Work required → Copy out the material below from the line containing "Task: Click plus icon beside Создать заказ" through the end of the material, reproducing each line as it stands, and leave the pictures out of your answer.

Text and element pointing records
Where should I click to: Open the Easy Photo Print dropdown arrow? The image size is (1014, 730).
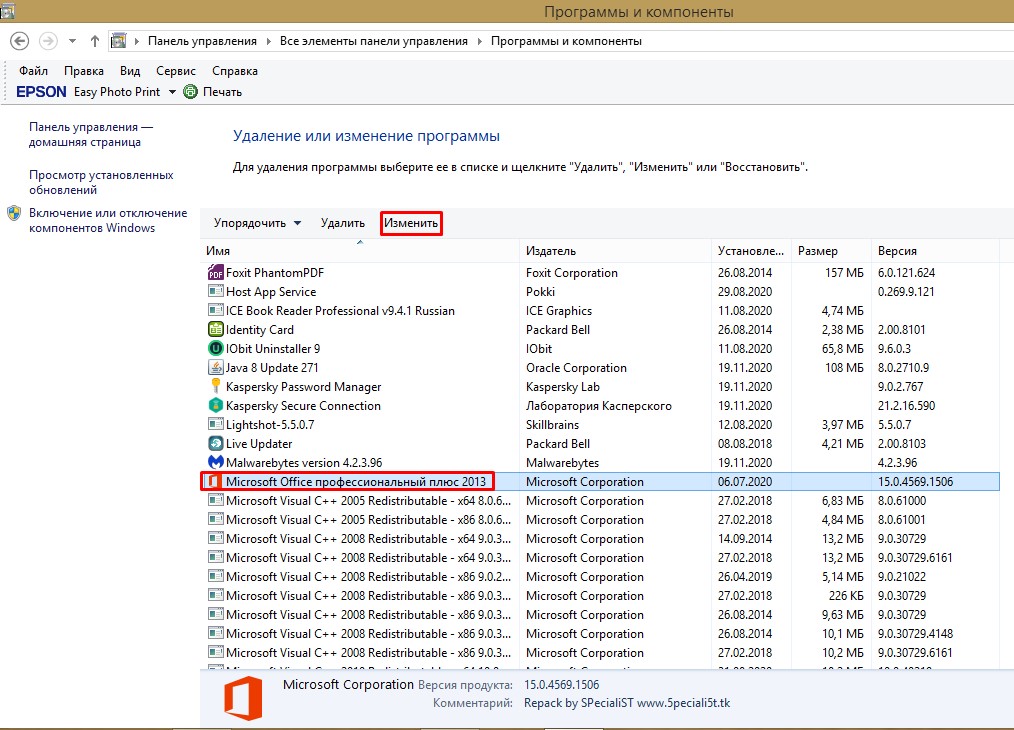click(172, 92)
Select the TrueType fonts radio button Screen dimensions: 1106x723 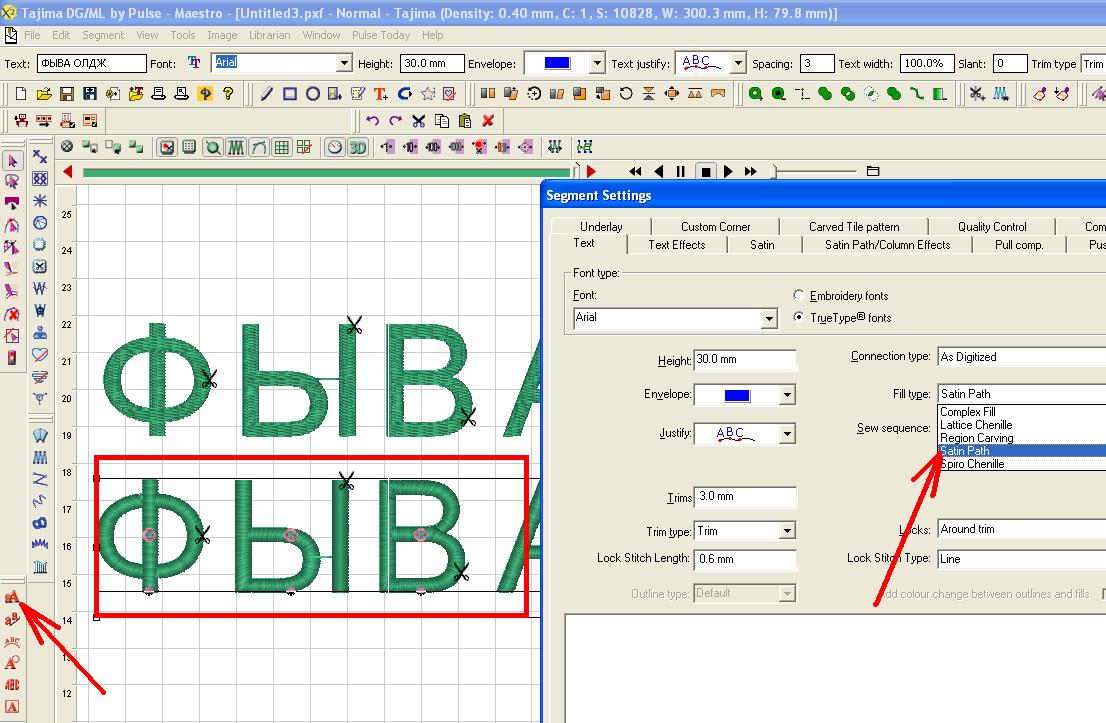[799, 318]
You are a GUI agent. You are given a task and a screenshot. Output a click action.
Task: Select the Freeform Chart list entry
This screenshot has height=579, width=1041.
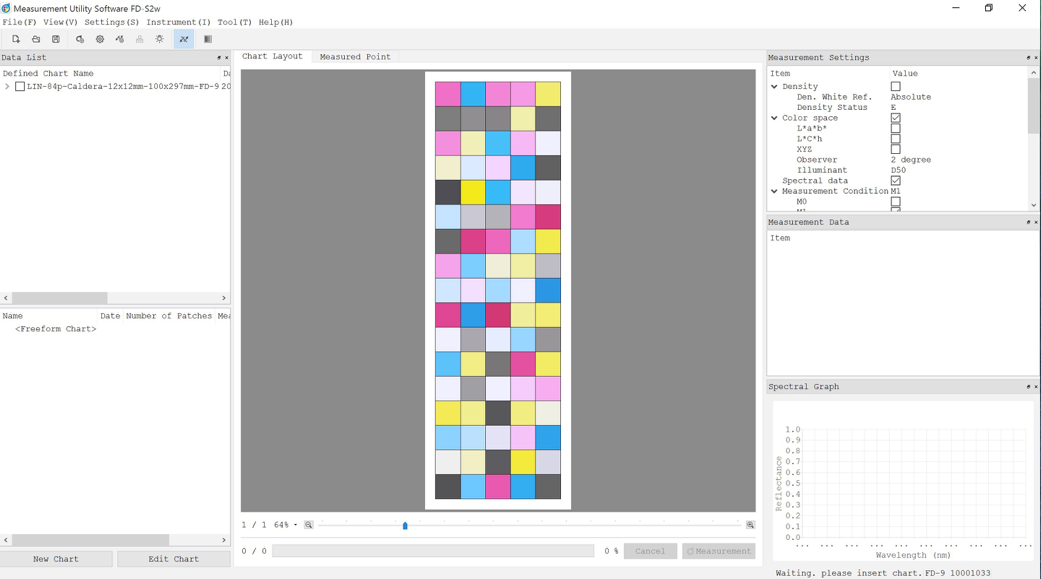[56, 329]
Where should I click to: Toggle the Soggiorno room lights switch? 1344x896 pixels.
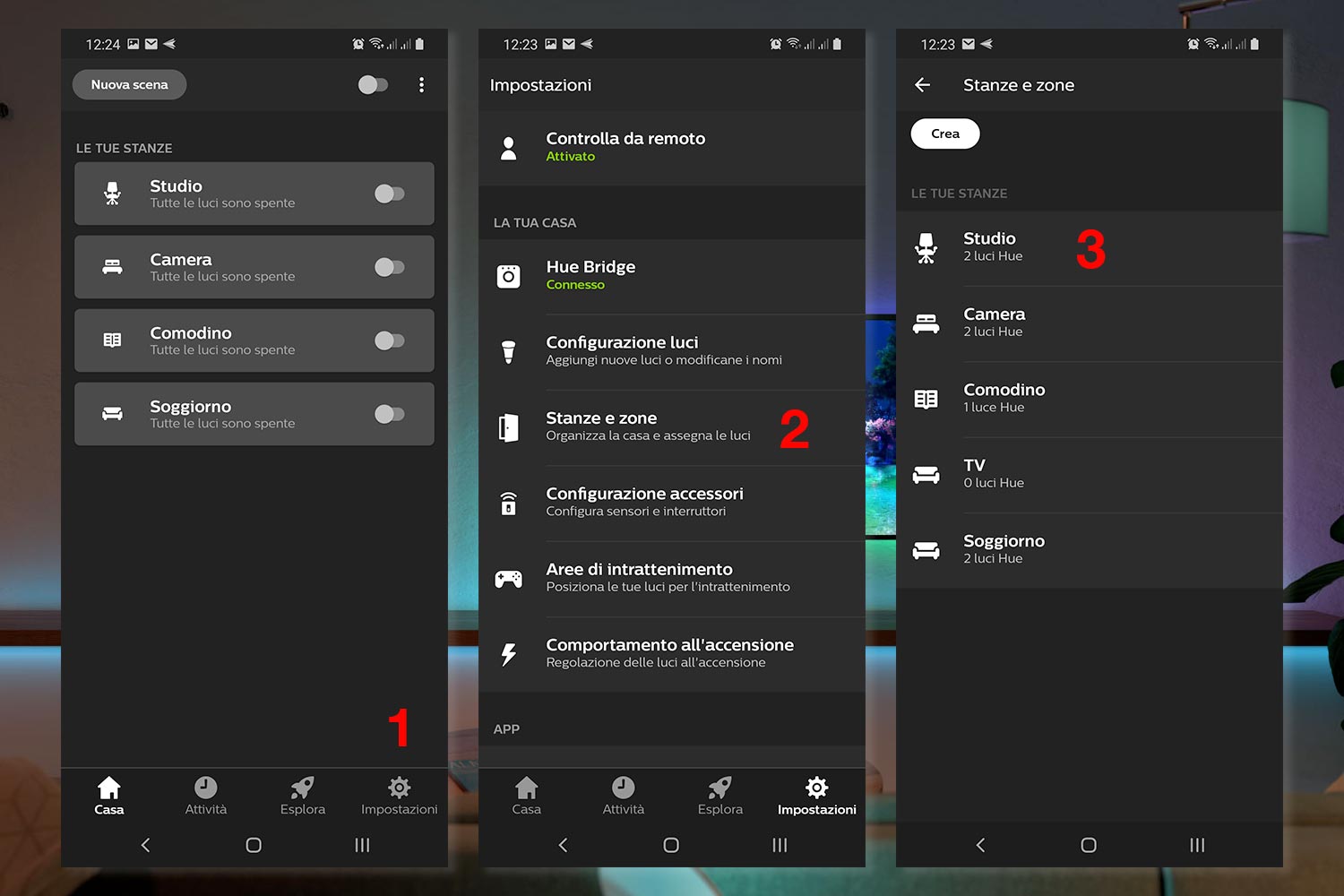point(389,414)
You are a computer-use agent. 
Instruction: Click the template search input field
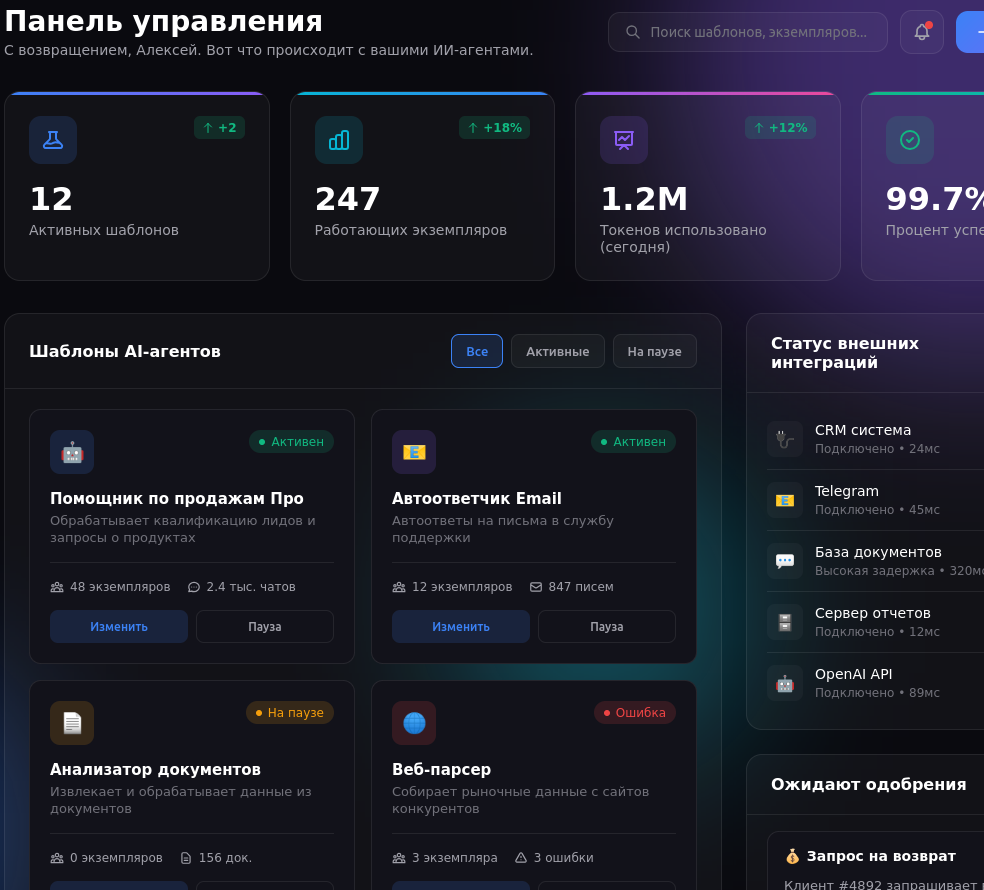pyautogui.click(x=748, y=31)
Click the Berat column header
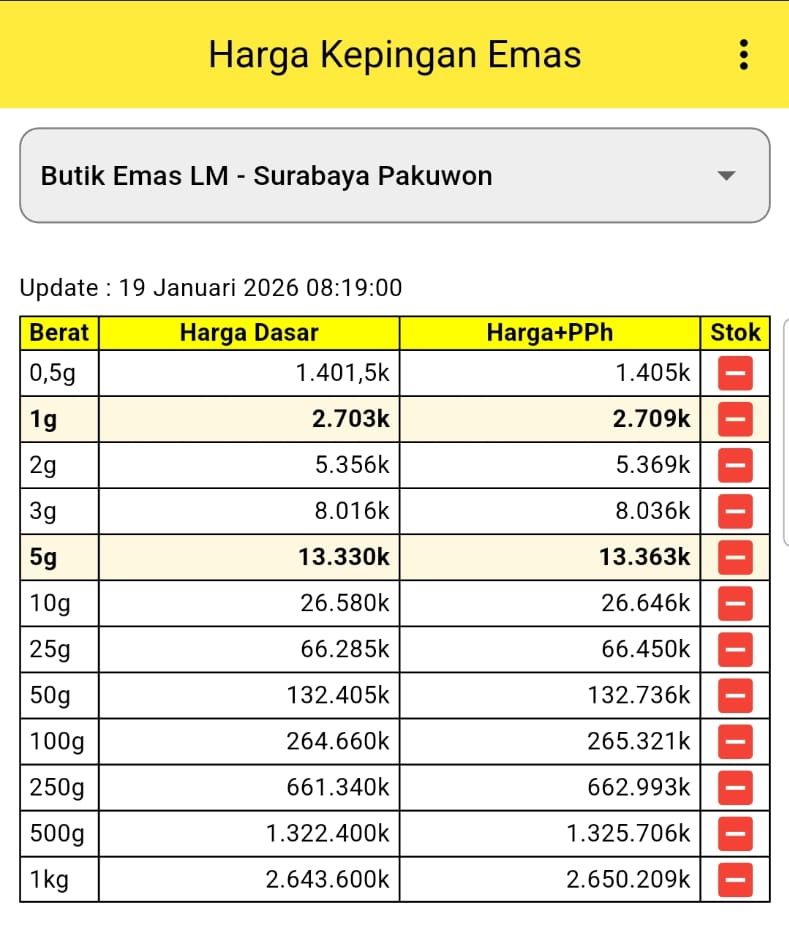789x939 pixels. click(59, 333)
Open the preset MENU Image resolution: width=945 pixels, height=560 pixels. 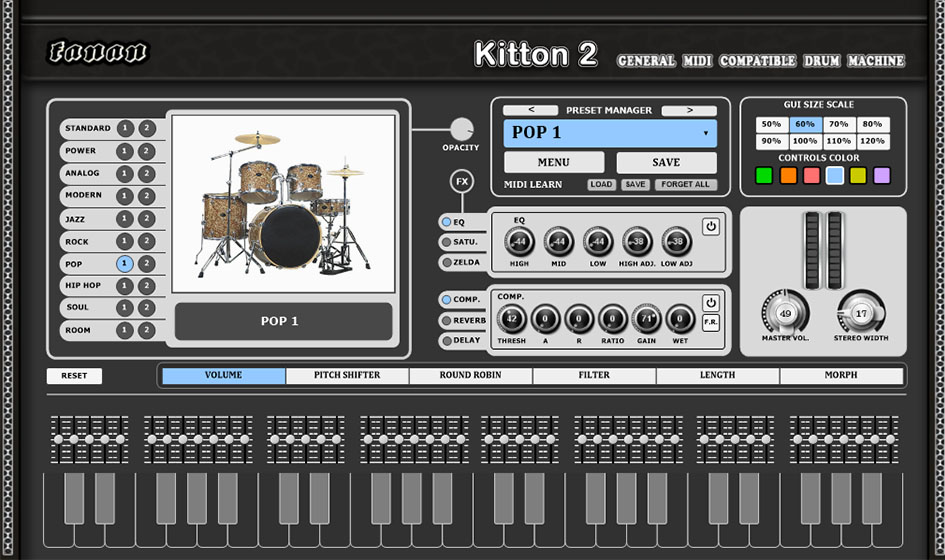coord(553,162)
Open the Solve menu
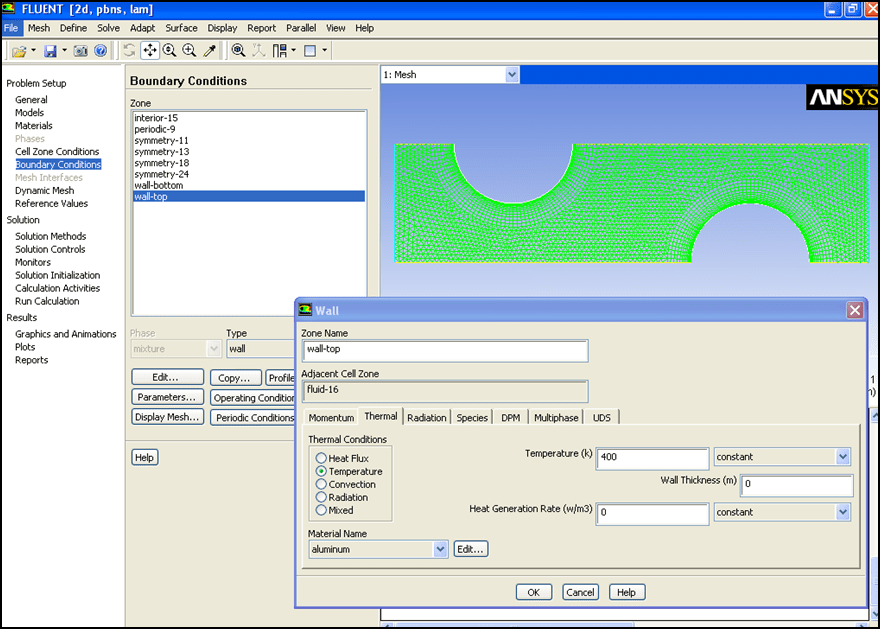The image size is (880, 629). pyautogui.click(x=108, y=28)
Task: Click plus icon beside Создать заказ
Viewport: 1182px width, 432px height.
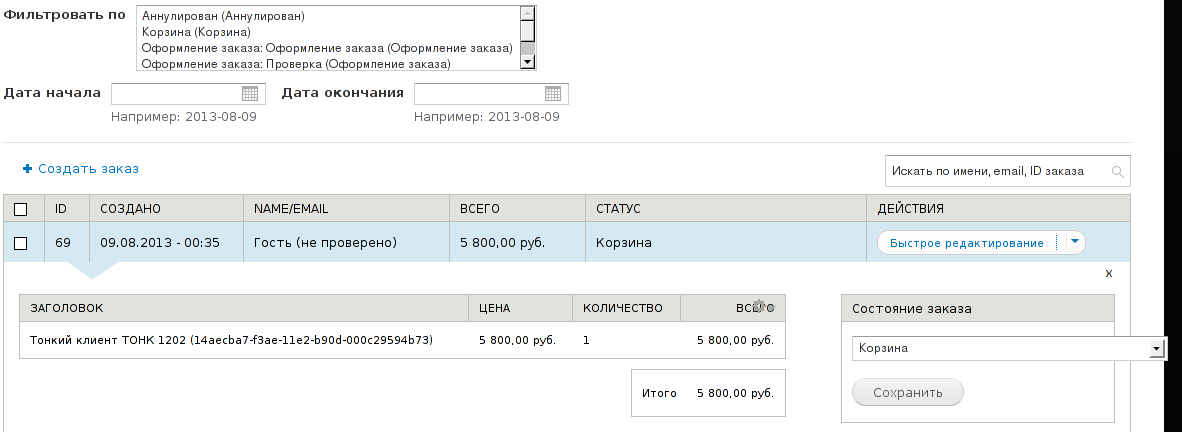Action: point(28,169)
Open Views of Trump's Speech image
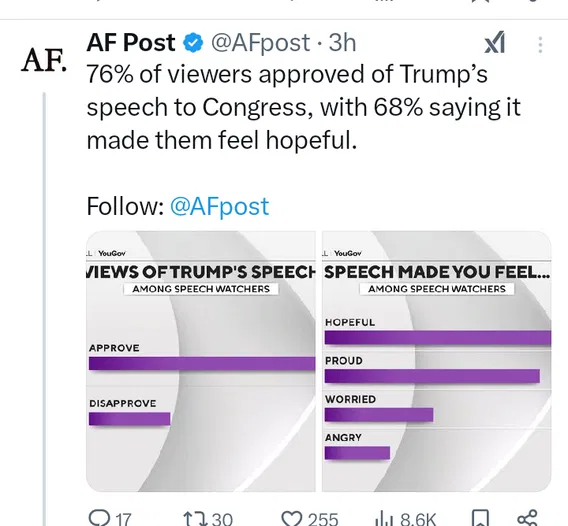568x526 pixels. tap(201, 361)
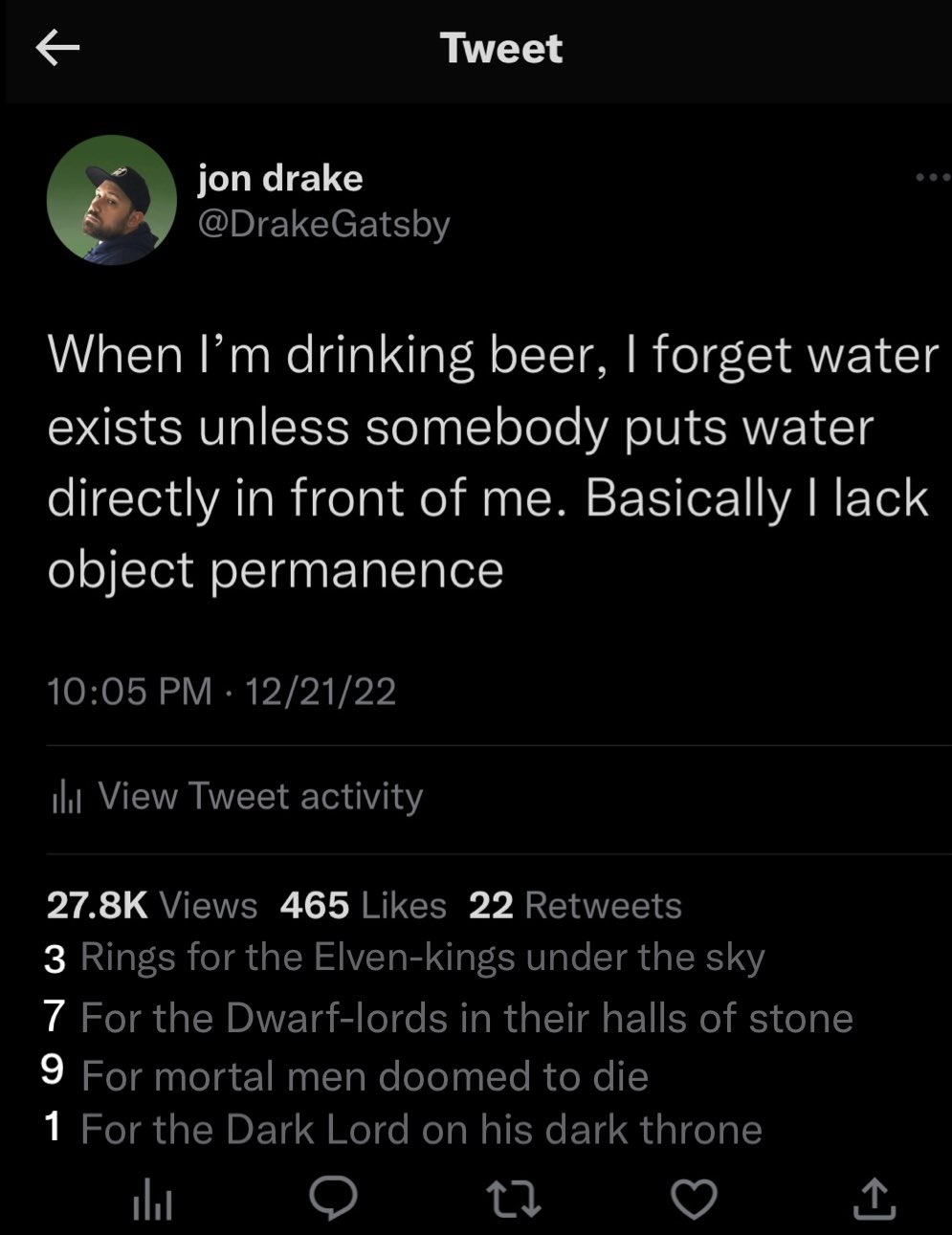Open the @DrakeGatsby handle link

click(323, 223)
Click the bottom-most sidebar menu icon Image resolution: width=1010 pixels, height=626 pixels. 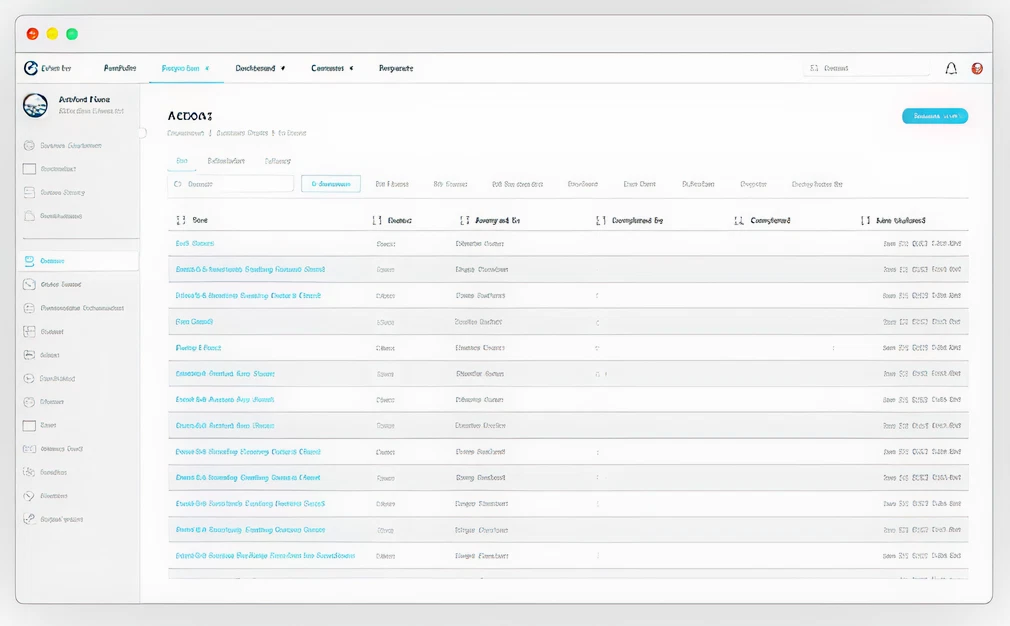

Reply →
Task: Click plus icon beside Создать заказ
Viewport: 1182px width, 432px height.
Action: point(28,169)
Open Views of Trump's Speech image
568x526 pixels. tap(201, 361)
Open the @DrakeGatsby handle link

click(323, 223)
Click the bottom-most sidebar menu icon Image resolution: width=1010 pixels, height=626 pixels. 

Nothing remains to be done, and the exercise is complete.